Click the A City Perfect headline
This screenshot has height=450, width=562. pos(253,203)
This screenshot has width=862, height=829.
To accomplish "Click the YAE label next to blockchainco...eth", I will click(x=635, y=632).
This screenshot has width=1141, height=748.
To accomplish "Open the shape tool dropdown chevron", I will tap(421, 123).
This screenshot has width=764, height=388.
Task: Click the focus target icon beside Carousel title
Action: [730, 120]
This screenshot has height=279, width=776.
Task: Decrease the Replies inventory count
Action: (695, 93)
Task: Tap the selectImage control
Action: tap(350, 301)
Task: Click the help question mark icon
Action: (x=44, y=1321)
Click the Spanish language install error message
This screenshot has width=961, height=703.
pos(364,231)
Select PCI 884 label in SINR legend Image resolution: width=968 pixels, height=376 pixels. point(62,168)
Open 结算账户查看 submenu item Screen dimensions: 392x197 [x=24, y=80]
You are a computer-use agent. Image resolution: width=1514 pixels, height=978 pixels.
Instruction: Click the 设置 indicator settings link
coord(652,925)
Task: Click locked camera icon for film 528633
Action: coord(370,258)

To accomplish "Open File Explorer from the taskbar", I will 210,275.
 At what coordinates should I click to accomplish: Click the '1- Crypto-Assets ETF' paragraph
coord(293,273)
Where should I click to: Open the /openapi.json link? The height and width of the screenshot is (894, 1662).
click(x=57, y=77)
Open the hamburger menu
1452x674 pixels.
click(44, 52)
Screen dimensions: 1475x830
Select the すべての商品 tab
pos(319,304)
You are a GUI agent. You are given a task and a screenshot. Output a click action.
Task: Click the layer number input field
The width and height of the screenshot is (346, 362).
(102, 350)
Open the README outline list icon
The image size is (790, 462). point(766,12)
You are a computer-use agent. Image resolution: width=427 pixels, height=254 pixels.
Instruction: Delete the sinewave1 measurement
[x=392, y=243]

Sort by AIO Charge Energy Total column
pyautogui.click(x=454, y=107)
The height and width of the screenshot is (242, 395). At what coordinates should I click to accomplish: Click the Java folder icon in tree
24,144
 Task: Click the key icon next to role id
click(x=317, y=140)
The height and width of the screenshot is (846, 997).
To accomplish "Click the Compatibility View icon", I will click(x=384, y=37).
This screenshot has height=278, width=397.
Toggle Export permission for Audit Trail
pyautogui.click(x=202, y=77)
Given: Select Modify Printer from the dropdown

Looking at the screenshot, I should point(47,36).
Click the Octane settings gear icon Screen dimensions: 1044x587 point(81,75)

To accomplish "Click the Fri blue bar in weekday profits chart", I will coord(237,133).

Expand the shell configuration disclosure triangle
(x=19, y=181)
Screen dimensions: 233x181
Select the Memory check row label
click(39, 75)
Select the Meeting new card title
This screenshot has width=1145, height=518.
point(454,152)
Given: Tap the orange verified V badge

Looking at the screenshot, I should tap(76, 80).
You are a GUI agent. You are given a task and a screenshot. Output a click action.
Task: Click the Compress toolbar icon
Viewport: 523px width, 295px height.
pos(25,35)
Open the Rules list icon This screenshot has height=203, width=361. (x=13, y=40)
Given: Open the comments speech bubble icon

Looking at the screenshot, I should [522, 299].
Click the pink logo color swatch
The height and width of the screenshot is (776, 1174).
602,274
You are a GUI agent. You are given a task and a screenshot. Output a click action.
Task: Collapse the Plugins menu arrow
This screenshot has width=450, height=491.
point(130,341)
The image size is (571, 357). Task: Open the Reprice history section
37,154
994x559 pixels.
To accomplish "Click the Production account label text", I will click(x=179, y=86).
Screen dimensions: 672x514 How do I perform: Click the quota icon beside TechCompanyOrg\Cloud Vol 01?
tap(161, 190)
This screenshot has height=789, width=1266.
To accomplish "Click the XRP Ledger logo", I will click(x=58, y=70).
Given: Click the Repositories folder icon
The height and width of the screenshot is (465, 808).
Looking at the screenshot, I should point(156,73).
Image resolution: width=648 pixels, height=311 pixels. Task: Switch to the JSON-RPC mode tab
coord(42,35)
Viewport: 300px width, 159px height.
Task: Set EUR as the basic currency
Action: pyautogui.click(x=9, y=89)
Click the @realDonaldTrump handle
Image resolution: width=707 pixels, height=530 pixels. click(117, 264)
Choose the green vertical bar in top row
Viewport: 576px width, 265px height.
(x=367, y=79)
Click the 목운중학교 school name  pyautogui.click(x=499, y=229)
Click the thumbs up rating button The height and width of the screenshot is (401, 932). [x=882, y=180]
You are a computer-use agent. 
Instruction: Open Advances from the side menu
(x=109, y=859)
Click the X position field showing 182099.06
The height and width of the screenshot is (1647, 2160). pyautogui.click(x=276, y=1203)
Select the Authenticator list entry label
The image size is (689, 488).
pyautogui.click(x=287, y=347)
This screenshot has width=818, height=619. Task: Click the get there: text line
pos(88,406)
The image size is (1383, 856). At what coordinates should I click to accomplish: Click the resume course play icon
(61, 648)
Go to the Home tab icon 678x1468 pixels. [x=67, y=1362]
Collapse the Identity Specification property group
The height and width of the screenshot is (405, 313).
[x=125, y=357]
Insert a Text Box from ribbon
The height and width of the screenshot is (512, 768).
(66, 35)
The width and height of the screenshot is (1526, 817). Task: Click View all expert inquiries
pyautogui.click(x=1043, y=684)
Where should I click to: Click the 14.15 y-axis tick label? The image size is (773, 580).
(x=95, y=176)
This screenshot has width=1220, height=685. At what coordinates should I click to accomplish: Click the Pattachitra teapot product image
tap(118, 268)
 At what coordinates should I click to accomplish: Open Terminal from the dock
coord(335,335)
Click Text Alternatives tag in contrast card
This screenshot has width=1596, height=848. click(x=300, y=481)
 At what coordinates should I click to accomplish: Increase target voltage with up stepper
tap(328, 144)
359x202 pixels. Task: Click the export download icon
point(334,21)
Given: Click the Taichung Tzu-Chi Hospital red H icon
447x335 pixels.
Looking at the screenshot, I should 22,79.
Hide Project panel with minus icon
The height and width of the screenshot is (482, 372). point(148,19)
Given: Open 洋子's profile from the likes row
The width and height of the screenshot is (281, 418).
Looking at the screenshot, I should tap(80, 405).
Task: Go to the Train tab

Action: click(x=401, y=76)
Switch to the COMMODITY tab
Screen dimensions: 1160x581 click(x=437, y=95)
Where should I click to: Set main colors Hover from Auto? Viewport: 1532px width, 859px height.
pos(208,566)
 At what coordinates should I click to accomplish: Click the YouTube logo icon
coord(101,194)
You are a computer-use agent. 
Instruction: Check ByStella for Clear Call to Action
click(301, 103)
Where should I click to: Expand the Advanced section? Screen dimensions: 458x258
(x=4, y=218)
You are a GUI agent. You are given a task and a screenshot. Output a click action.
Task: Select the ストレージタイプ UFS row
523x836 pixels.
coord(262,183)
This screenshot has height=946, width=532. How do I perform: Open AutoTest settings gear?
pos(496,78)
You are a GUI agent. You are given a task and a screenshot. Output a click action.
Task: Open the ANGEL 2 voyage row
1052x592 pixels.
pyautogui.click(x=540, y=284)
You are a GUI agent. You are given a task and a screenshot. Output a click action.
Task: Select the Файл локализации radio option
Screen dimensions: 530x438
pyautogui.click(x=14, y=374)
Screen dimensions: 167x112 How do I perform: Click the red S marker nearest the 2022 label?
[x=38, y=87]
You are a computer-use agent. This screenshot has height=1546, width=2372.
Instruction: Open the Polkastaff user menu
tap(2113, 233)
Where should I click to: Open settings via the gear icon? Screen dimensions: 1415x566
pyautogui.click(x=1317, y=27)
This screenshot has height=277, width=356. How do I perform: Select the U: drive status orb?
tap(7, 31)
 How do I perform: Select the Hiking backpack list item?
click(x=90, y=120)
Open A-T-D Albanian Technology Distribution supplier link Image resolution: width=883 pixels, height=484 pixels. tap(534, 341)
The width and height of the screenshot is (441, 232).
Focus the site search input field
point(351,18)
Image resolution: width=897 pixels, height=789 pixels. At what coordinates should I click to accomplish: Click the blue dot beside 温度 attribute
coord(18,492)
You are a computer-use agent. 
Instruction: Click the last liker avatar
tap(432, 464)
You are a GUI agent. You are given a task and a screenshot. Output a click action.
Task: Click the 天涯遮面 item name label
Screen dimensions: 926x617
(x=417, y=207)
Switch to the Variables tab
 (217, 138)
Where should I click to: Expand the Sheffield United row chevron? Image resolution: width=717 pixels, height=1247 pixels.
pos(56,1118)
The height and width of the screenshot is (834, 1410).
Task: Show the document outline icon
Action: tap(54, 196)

■ ■ ■ ■

* **Request**
Reproduce verbatim the records from the line containing "Sort by AIO Charge Energy Total column" through the line containing "Looking at the screenshot, I should point(47,36).", both lines included.

* **Expected answer**
Sort by AIO Charge Energy Total column
pyautogui.click(x=454, y=107)
The height and width of the screenshot is (242, 395). At what coordinates should I click to accomplish: Click the Java folder icon in tree
24,144
 Task: Click the key icon next to role id
click(x=317, y=140)
The height and width of the screenshot is (846, 997).
To accomplish "Click the Compatibility View icon", I will click(x=384, y=37).
This screenshot has height=278, width=397.
Toggle Export permission for Audit Trail
pyautogui.click(x=202, y=77)
Given: Select Modify Printer from the dropdown

Looking at the screenshot, I should point(47,36).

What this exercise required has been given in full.